### Work instructions:
Note each line of the entries that includes "agent". Then copy those lines.

### Given data:
*** Block opens ***

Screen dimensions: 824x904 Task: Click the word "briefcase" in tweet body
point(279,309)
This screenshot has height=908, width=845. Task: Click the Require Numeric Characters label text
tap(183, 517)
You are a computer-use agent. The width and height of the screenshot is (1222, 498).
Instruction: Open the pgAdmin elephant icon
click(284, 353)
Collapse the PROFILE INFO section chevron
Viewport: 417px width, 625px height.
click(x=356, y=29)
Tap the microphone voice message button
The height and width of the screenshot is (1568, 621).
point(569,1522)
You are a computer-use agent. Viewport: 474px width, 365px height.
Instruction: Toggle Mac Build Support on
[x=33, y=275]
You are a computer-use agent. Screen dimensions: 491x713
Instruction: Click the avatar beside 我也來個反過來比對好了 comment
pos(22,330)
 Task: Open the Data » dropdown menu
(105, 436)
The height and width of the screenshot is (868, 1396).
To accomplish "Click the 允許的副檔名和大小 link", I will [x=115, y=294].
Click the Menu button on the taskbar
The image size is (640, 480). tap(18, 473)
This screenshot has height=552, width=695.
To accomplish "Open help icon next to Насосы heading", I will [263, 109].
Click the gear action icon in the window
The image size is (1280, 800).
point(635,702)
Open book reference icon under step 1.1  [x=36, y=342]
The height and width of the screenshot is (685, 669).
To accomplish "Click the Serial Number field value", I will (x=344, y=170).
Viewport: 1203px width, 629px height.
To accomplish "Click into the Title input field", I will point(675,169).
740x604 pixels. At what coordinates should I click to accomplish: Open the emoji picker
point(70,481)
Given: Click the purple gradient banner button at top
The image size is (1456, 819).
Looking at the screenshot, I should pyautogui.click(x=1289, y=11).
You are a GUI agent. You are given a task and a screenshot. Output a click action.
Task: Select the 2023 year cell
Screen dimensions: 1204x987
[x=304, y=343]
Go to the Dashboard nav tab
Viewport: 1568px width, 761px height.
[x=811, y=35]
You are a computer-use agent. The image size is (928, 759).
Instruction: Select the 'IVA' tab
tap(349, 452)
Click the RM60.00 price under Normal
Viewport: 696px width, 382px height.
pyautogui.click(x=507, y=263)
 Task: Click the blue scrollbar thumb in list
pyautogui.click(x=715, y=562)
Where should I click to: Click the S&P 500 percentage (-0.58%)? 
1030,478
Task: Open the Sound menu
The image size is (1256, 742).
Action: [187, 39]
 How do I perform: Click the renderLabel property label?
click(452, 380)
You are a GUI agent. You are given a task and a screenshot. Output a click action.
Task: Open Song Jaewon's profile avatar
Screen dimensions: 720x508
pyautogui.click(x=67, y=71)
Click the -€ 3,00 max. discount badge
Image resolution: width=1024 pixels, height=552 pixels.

*** Block closes ***

### Task response:
You are a computer-use agent. The width and height of the screenshot is (1222, 498).
You are a computer-use agent. Viewport: 474px width, 365px height.
You are a computer-use agent. Screen dimensions: 491x713
You are a GUI agent. You are given a task and a screenshot. Output a click action.
You are a computer-use agent. The image size is (928, 759).
You are a GUI agent. You are given a task and a screenshot. Output a click action.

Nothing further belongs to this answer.